— begin —
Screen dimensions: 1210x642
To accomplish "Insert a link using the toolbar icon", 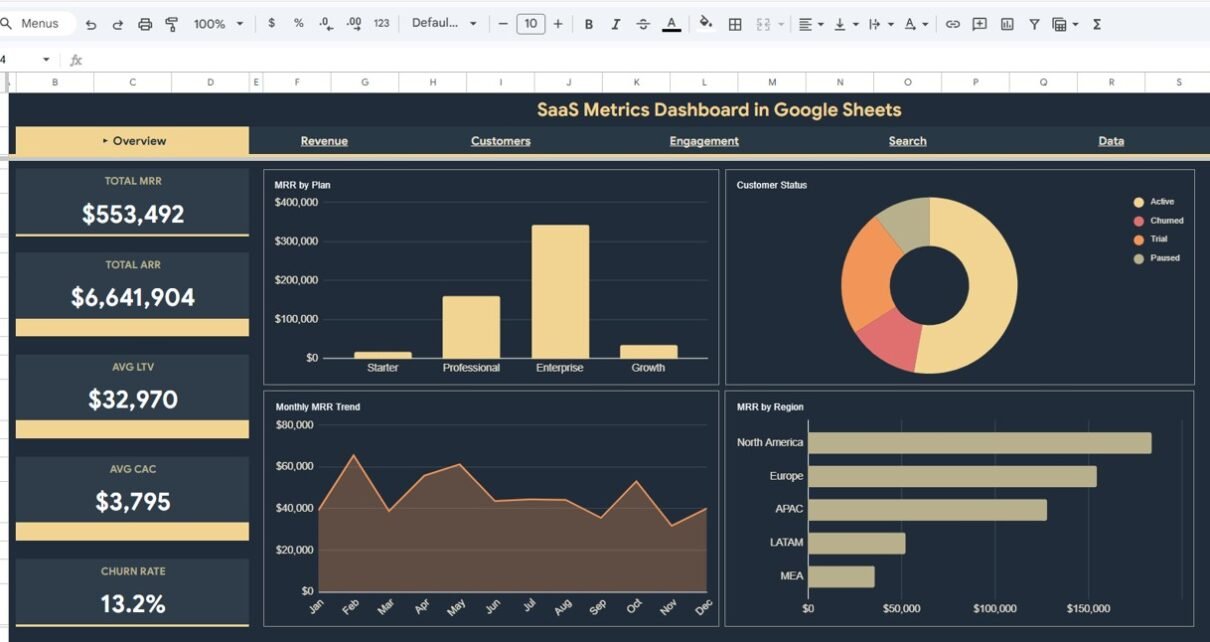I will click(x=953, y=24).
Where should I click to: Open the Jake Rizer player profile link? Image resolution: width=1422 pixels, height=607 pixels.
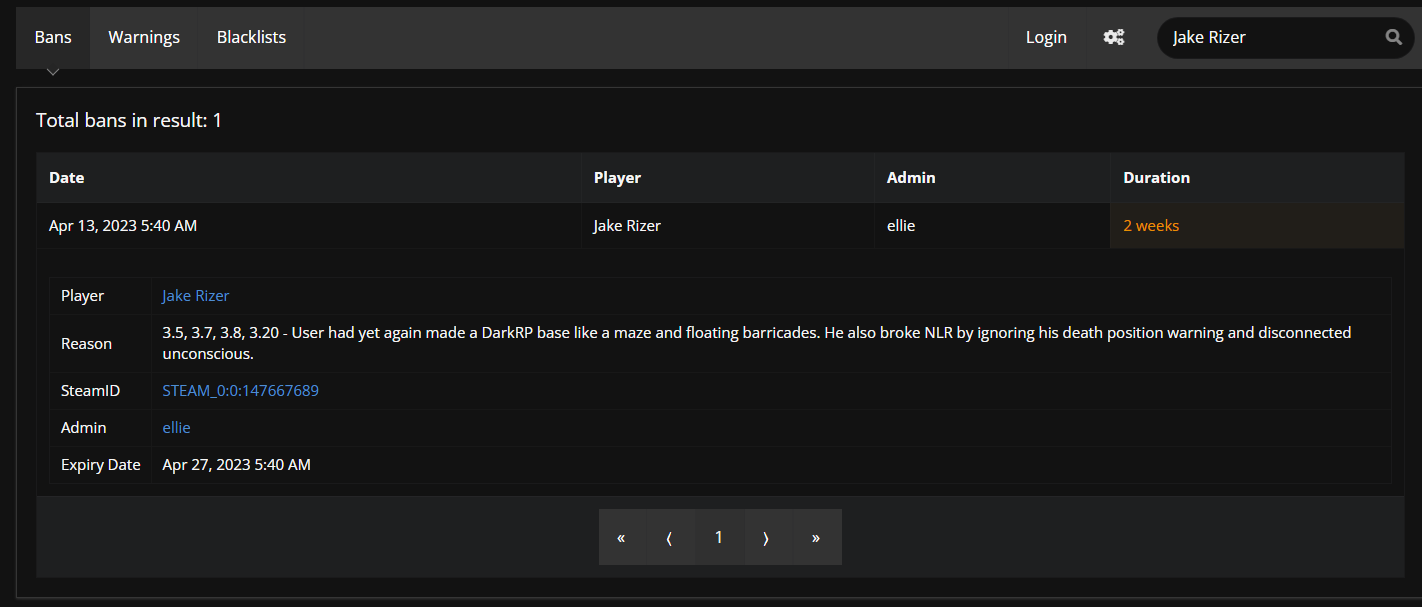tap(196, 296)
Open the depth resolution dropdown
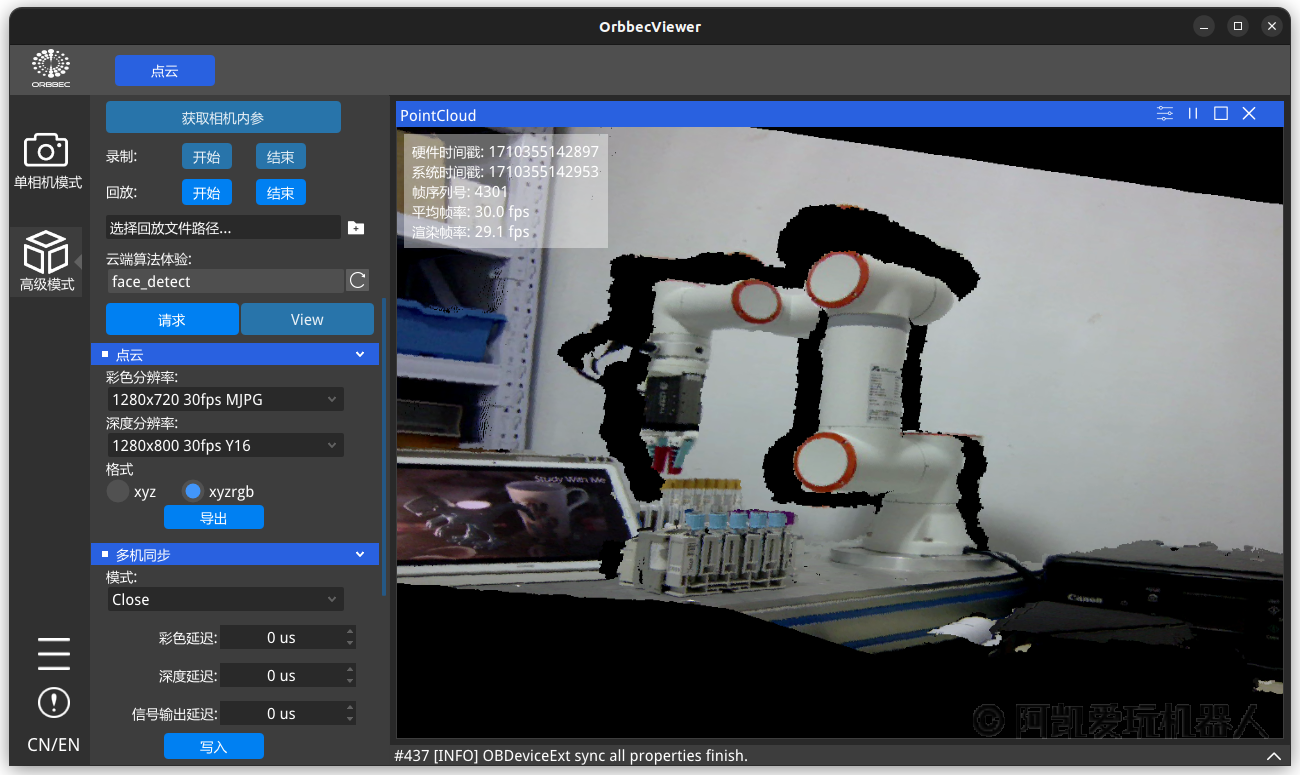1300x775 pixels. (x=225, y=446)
— end —
§ What you need to do: Rewrite the listing above, starting with the line containing "Where should I" and going on through the end of the listing, with "dropdown" replaced by "menu" and nothing else changed. Omit the pictures from your answer.

§ Written solution:
Where should I click to: Open the Jake Rizer player profile link? Image resolution: width=1422 pixels, height=607 pixels.
tap(196, 296)
Open the depth resolution menu
1300x775 pixels. (x=225, y=446)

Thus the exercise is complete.